Teófilo olhou silenciosamente para a moça e retirou-se.

Causou-lhe estranheza aquilo. Que motivos terão aquelas lágrimas? perguntou ele consigo.

Procurou, e a sua primeira idéia foi que Helena amasse Augusto. Qualquer que fosse a singularidade desta explicação, todavia ela pareceu a Teófilo mais plausível do que a de que ele fosse o amado daquele jovem coração.

Dois dias passaram-se depois disto. No fim desses dois dias D. Tereza foi a primeira a romper o silêncio e a perguntar afoitamente a Teófilo a causa da tristeza de ambos.

Apanhado de surpresa, Teófilo não teve que responder. Não só esta pergunta recordou-lhe diretamente o triste amor por Sílvia, como aproximava em uma só causa a tristeza dele e a tristeza de Helena.
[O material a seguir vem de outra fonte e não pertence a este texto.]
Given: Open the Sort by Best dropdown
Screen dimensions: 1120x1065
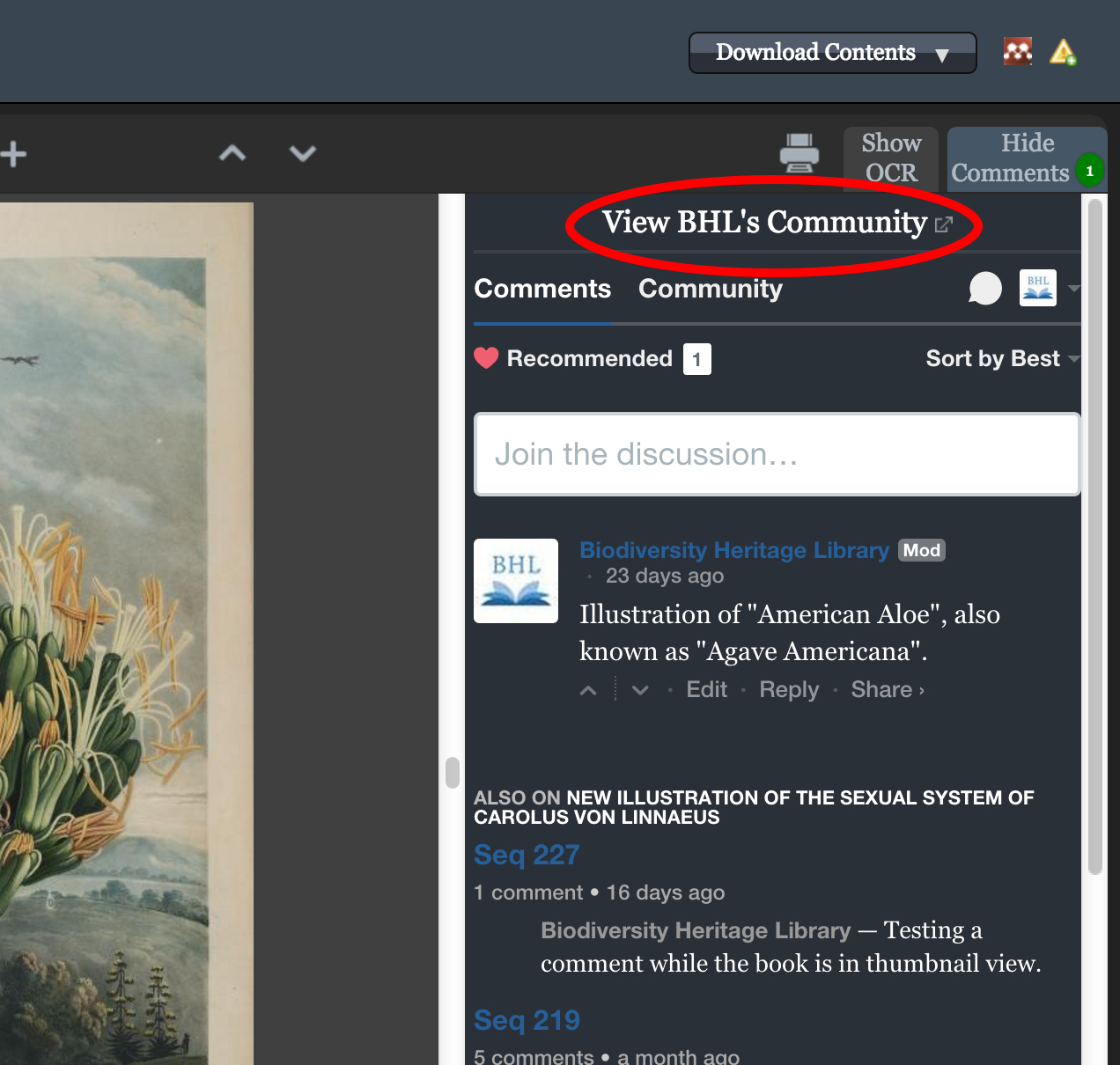Looking at the screenshot, I should pyautogui.click(x=1002, y=358).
Está última circunstância calou-lhe no espírito.

- Eu nada tenho, disse ele depois de algum tempo. Quanto a Helena, não sei.
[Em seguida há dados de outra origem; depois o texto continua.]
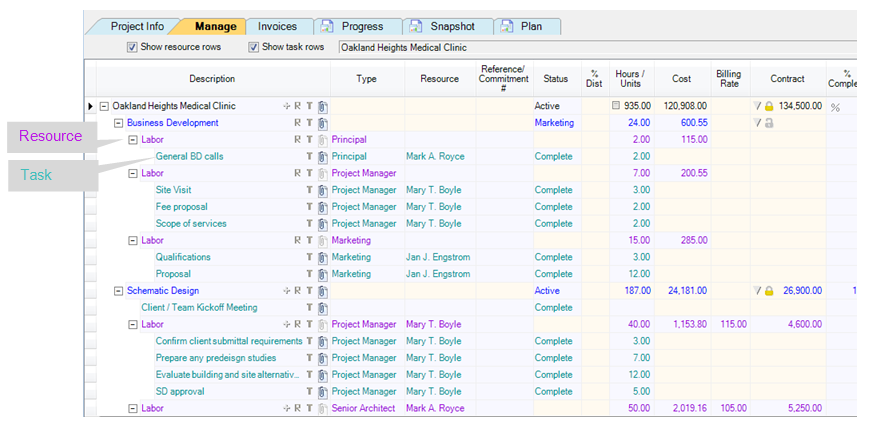The height and width of the screenshot is (426, 877).
Task: Select the General BD calls task
Action: 189,157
- Amam-se, talvez? perguntou D. Tereza.

E como Teófilo não respondesse, a boa velha acrescentou:

- Pois é o que podiam fazer de melhor. Eis o que me daria a mais completa felicidade.

Teófilo retirou-se pensativo.

Seria ele amado por Helena? Teria ele roçado cem vezes aquele amor ingênuo, respeitoso, sem dar por ele? Sofreria ela a dor que ele sentiu quando a indiferença de Sílvia cortou em flor as suas esperanças?

Estas perguntas foram feitas por Teófilo a si próprio sem que ele pudesse dar-lhes uma resposta completa.

Uma circunstância trouxe toda a luz à situação. Tendo saído de manhã voltou imediatamente em busca de um livro que esquecera e que lhe era necessário a lição que ia dar naquele dia.

Entrou sem ser sentido e foi ao gabinete. Ali estava Helena, diante da porta aberta, tendo na mão uma folha de papel.

Eram versos.

Helena quando o sentiu ficou sem saber o que fazia. Olhou para ele e conservou na mão o papel.

Tinha o semblante triste, mas procurou alegrá-lo com um sorriso. Não pôde. Era um sorriso que a traiu.

Teófilo encaminhou-se para ali e pegou na mão de Helena.

- Amas-me, Helena?

A moça abaixou os olhos.

Teófilo repetiu a pergunta.

- Sim; murmurou a moça.

- Quer ser minha mulher?

Helena fugiu sem dizer palavra.

Teófilo viu-a desaparecer e disse consigo:

- Sei o que são estes sofrimentos. Padeci; não quero que ela padeça. Serei dela. Este amor curar-me-á.

No dia seguinte Augusto recebia esta carta de Teófilo.

"Meu amigo. - Fui buscar o impossível, tendo o possível à mão. Vê como andava errado. Queres ser meu padrinho de casamento? Helena vai ser minha mulher".